__Given instruction__. Locate every line in the data below that contains the string "should", matching case exactly, and copy each of those lines in full.

__Data on finding words and elements__.
· · · ·
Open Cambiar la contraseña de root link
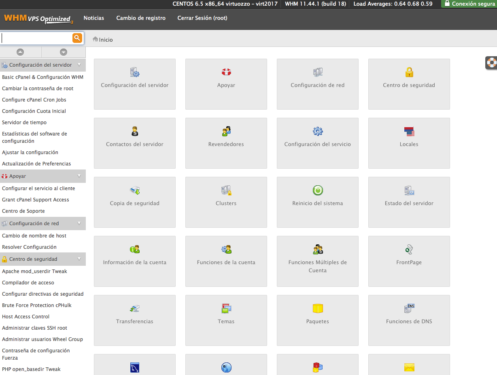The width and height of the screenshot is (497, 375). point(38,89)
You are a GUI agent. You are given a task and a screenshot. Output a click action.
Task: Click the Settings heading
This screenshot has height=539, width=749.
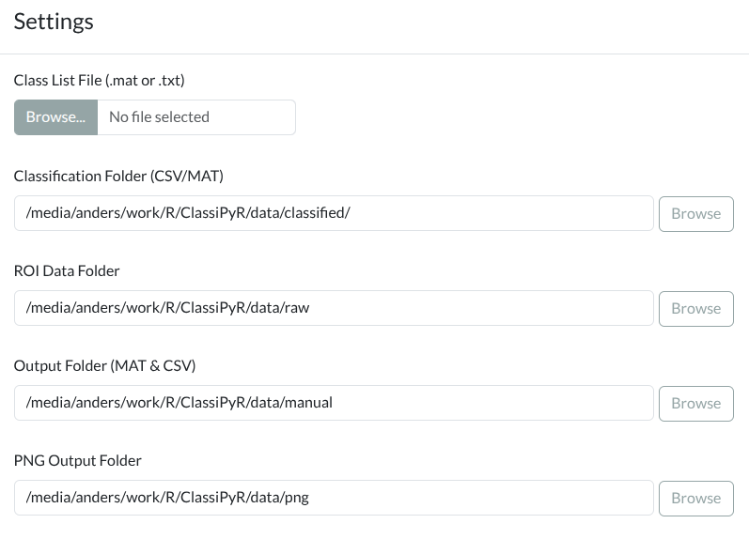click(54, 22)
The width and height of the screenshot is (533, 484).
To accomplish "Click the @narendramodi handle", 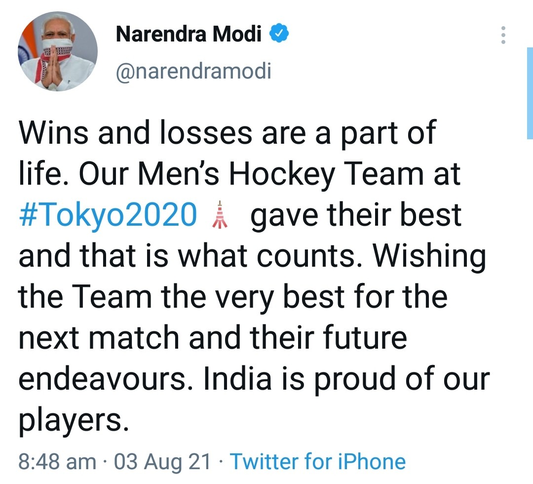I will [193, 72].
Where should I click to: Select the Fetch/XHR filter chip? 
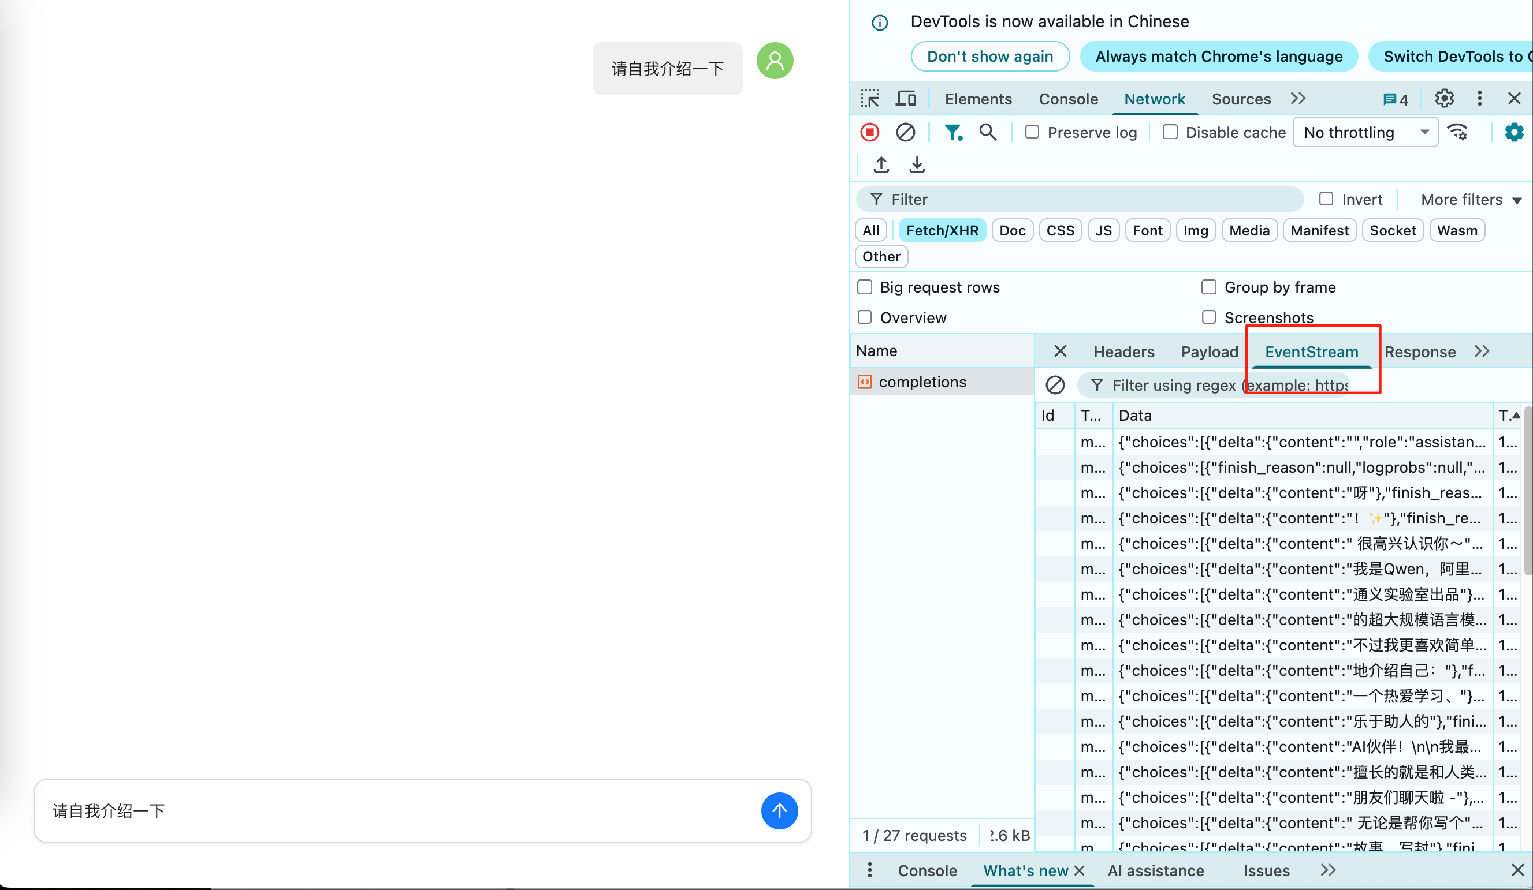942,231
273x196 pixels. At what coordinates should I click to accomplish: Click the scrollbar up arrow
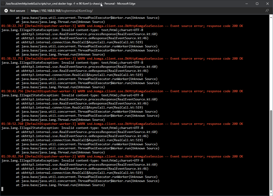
· · · ·
__Solution below__.
Where should I click to: Select the Fetch/XHR filter chip? 
273x196 pixels. At what coordinates should I click to accomplish: Click the scrollbar up arrow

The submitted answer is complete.